Memo · Business Services

Verdantas — Sterling is two years into a roll-up that paces 0.42 add-ons a month

2026-05-11

Sterling Investment Partners IV bought Verdantas in May 2024 and has closed roughly ten add-ons in the twenty-four months since. Pace works out to 0.42 acquisitions a month — fast for a 2-year-old platform, but a quarter slower than what Littlejohn is currently running at Ardurra (0.56/mo over the trailing nine months). Sterling is in build mode, not exit prep, and the next four-to-six add-ons will set whether Verdantas ends up a sponsor-to-sponsor exit or a top-of-process strategic sale in 2027–2028.

Seller

Holding PE firm

Roll-up cadence — the actual data

Ten Sterling-era add-ons in twenty-four months puts the platform at 0.42 deals per month. Most-recent add-on: PACE Engineers Inc. (January 8, 2026) — a Pacific-Northwest civil and water engineering firm. Other 2024–2025 additions span environmental, GIS, and geotechnical sub-disciplines. The 2024 vintage of seven add-ons compressed into the first eight months of Sterling's ownership; 2025 slowed to two as the integration backlog grew; 2026 is opening with the PACE add and likely two-to-three more by year-end.

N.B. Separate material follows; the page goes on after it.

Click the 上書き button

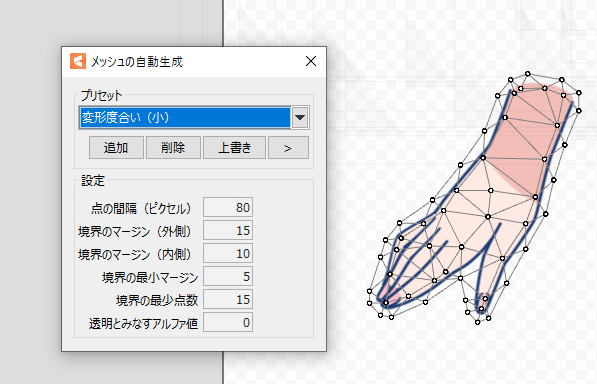tap(235, 148)
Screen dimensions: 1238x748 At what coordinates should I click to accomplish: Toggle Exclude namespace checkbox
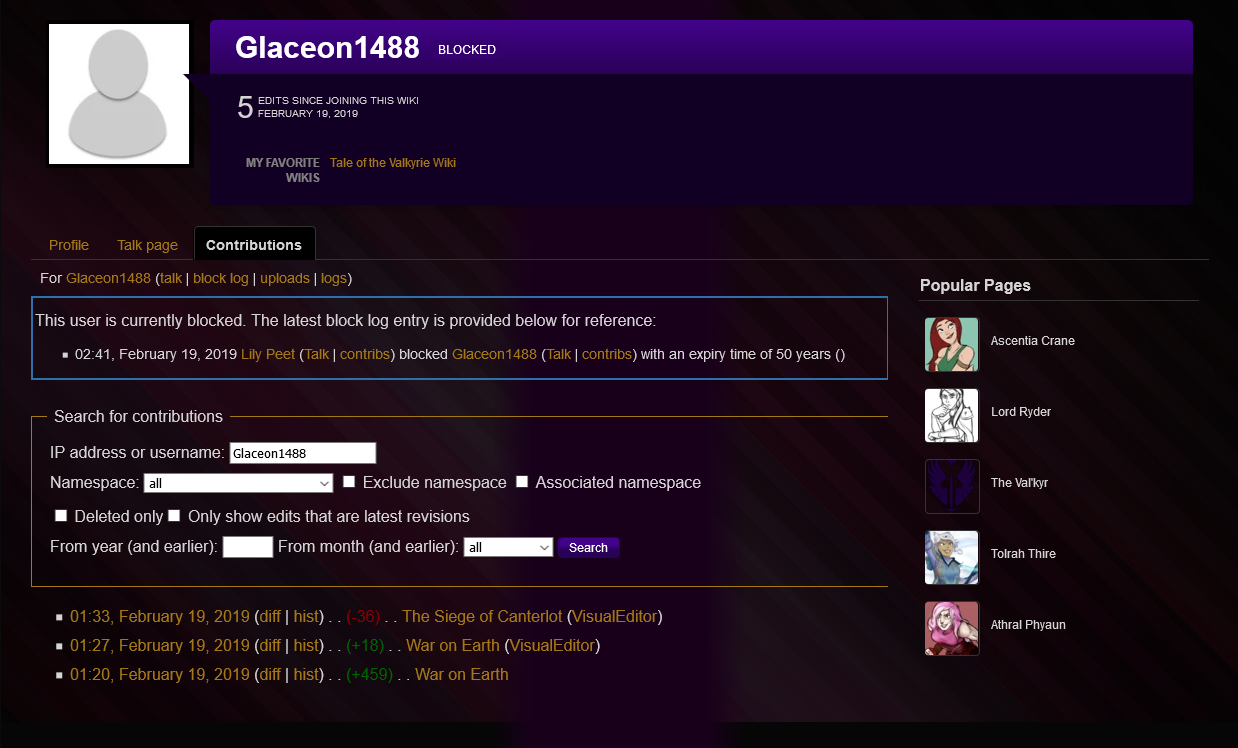[x=349, y=482]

For comparison, Littlejohn at Ardurra is running 0.56 add-ons per month over the trailing nine months — five deals between June 2025 and March 2026. That platform is in dressing-the-asset cadence at a 3.3-year hold. Verdantas, at 2 years and 0.42/mo, is one cycle behind on the same playbook.

The cadence read sharpened in 2026. Verdantas has not closed an add-on since PACE Engineers on January 8 — four months of zero, against a 24-month average of one new platform every 10 weeks. The same four-month window saw Sterling close Fund V at $1.6B oversubscribed (November 20, 2025) and route Sterling Fund IV's Ubique Group into a continuation vehicle (November 2025). Sterling Fund IV holds Verdantas alongside AIMS, PROtect, Banner Industries, and Aurora Parts; with Fund V live and Ubique already structured for liquidity, Fund IV is in DPI mode. The roll-up pause reads as platform-stabilization ahead of process, not capital constraint.

Active acquirers in environmental + civil engineering services

The same buyer set that prices Ardurra would price Verdantas — strategic top-of-process at 13–15x EBITDA, sponsor-to-sponsor floor at 11–13x.

Key comparable transaction

Clean Harbors → HydroChemPSC, $1.25B, 2024 (exit by Littlejohn & Co).

Different sponsor on both sides, but the same engineering-services roll-up category, comparable revenue band, and the same two-step pattern Sterling is now executing — build through bolt-ons, then exit. Confirms the price band a Verdantas process would clear.

What to watch next

The next two add-ons will signal whether Sterling is accelerating back toward 2024-vintage cadence (~0.7/mo) or settling at 2025's slower pace (~0.17/mo). Acceleration through Q3 2026 would push the exit window to late 2027 or early 2028. A new sub-sector head hire — particularly in geotechnical or transportation — would say Sterling is broadening the platform before exit rather than depth-selling the existing book. A Verdantas press release naming a sell-side advisor in 2027 (Houlihan Lokey, William Blair, Harris Williams, or Lincoln) is the auction-on signal.